From the picture at Badminton.

CHAPTER VIII

The Eighth Duke

HEN the young Lord Worcester came of age he was already prepared for the duties and pleasures of his great position. In the same year (1845), a few months after his twenty-first birthday, he married Lady Georgiana Curzon, the daughter of Richard, first Earl Howe. This was a fortunate choice, for the eighth Duchess will long be remembered at Badminton for her thoughtful care of her poorer neighbours, and the gracious kindliness with which she fulfilled the social duties of her station.

For a time the young heir was to lead a soldier's life. Love of soldiering was in the blood, and it had fired each successive heir to the family honours, from the day when the first Earl had served his country aboard ship or on land with equal eagerness. I have it on the authority of the Duchess herself, that her husband was anxious to see active service. This however was denied him, though all who knew him will not doubt that he would have greatly delighted in such an opportunity as has come

to the younger English country gentlemen of our day, of showing that they are of the same mettle as their forefathers who won honours in the field.

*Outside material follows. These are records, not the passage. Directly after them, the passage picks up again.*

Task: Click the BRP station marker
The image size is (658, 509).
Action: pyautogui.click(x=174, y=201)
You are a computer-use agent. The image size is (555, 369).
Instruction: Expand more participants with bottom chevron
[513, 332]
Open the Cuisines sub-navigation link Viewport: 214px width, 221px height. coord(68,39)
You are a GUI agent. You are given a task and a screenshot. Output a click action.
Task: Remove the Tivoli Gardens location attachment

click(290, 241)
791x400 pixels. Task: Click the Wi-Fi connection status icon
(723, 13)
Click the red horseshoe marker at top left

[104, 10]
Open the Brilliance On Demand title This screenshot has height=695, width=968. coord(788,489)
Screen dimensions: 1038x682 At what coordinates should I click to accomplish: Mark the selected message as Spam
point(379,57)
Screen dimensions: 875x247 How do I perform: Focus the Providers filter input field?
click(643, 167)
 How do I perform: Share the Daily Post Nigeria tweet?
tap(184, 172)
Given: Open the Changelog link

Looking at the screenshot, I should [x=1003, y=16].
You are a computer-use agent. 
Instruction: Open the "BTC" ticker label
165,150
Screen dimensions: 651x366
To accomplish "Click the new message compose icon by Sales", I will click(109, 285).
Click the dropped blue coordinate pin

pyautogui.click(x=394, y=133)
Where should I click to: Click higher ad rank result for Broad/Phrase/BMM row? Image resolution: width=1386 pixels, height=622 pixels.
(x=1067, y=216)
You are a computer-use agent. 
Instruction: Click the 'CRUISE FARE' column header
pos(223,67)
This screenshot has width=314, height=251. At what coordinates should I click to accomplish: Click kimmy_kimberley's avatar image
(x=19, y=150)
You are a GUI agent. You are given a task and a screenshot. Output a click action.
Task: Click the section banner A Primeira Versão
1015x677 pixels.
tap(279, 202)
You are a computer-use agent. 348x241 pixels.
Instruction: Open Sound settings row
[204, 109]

But Lord Worcester's early life was cast in a time of prolonged peace. We need not therefore dwell on his experiences in the service, which were rather of the nature of discipline and the carrying on of a family tradition, than of more serious work at the profession of arms. He began with a commission in the 1st Life Guards, though most of his service was with the 7th Hussars, then, as now, a regiment famous in sport and war, and remarkable for its smartness. Those were still the days when the cavalryman's weapon was his sword, and when dash and boldness and a certain jovial recklessness were part of the accepted character of the light horseman. Lever has painted the ideal Dragoon of his day, and if Charles O'Malley in point of time belonged to an earlier period than Lord Worcester, the type was the standard at which the Hussar still aimed. A curious incident of the time of which I am now writing was recalled to me by Mr. Alfred Watson, of whose long friendship with the eighth Duke I shall speak more at length later on. A poster was put forward by the then sergeant-major of the 7th Hussars to attract recruits. In this it was stated that a few high-spirited young men were wanted, but as the regiment had lately been remounted on unseasoned blood horses, recruits would not be allowed to hunt more than once a week!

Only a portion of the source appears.